Epistemological principles implicit to most of the statistical inquiry are discussed at several strategic points in the text. The point stressed is that statistics can be well conceptualized as a relatively new branch of epistemology. Accordingly, the statistical significance is not given the pivotal role it enjoys in many other texts on this subject. Instead, the accent is on the structural properties of statistical solutions and their visual representations.

The conceptual differences of the text from the orthodoxy are subtle, but substantial. The traditional concepts of statistics such as that the key question of statistical analysis is whether the data analyzed contain statistically significant differences and if they do, the analysis has reached its goal, are repeatedly challenged. The viewpoint stressed is that mere detection of nonrandom components or differences (at the .05 or the .01 level of statistical significance) is no longer a sole and sufficient goal of statistical analysis. The nonrandom components should be not only recognized but also extracted and enhanced. Their magnitudes should be ascertained and their structures should be described. Let me propose an analogy that might make the above suppositions more clear.

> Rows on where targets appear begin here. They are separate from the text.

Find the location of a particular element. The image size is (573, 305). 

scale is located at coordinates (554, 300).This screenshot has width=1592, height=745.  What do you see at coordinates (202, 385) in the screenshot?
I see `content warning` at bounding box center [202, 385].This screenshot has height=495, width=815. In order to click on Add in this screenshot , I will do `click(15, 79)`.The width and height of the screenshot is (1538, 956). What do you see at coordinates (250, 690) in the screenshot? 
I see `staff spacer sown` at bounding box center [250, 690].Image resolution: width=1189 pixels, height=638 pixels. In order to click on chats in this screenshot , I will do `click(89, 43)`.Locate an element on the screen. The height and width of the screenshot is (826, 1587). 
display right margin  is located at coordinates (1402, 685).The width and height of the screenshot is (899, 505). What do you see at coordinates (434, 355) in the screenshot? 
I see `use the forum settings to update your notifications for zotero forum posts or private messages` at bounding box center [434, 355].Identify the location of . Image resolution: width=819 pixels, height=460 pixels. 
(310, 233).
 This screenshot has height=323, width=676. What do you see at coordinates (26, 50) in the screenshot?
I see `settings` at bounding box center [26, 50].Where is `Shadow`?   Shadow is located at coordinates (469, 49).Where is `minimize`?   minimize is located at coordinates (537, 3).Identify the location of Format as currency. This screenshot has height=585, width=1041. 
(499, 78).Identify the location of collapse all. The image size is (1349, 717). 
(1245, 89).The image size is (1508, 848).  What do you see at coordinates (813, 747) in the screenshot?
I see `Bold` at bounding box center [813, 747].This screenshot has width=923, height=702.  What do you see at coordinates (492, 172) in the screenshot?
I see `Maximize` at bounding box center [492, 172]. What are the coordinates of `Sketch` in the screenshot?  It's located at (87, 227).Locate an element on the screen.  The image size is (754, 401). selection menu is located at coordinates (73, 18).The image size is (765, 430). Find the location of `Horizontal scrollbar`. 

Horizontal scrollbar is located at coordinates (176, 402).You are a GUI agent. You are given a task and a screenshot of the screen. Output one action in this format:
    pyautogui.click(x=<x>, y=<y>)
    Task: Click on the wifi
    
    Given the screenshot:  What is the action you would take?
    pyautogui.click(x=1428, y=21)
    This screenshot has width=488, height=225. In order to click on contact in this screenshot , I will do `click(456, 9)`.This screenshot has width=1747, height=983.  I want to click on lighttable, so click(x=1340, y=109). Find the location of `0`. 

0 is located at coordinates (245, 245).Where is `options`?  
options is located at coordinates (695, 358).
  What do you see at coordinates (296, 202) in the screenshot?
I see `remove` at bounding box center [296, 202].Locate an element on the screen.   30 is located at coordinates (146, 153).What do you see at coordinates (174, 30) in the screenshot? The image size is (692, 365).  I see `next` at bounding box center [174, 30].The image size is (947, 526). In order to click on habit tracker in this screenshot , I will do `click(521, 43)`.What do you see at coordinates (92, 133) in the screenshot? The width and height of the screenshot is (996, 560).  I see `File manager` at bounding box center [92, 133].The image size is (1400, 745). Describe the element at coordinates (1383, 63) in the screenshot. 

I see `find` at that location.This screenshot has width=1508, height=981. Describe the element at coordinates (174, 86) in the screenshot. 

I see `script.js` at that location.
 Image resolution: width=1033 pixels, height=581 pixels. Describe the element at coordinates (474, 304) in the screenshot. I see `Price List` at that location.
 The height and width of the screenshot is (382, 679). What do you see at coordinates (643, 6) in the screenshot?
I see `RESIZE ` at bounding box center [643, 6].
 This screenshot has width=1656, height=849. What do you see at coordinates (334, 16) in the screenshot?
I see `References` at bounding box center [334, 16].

Remember the rather murky pictures of the surface of Venus in the early years of space explorations? Compare those with the computer-enhanced pictures of the Venus' surface obtained later. Transmission of information from Venus contains not only a ‘statistically significant' amount of information, but also noise. One might follow the approach of the Fisher's school and propose a null hypothesis that there are no stones on the surface of Venus, reject it at the .0001 level of significance, and still see very little surface detail. It was not testing of null hypotheses, but enhancement of information components by filtering out noise that lead to crystal clear transmission of images from that planet, shrouded in clouds.

Another characteristics of this book is the avoidance of the 'sums of squares', 'mean square' terminology and associated computational techniques, typical of Fisher's conceptualization of statistics. Textbooks adapting Fisher's approach from the very beginning, including the use of degrees of freedom in lieu of n even within contexts that do not require deployment of this construct, extract heavy penalties from students by forcing them to embrace a convoluted notational system and obtuse concepts and algorithms. As commented by William Press (at the Harvard-Smithsonian Center for Astrophysics), Saul Teukolsky (at the Department of Physics, Cornell University), William Vetterling (at the Polaroid Corporation), and Brian Flannery (at the EXXON Research and Engineering Company), that 'if the difference between n and n-1 ever matters to you, then you are probably up to no good anyway - e.g., trying to substantiate a questionable hypothesis with marginal data.'

This textbook departs significantly from standard introductory statistics texts on several other points, stressing the graphical rendering of data structures that make statistics 'visible' and intuitively plausible. The present text is not only a textbook, but also a polemic with the Fisher's tradition in statistics, an attempt to reaffirm the Pearson's legacy, and a programmatic statement of some key aspects of the modern, computer assisted statistical theory and practice. However, the main motivation behind this re-conceptualization of statistics is to make statistics more open to attempts to humanize it.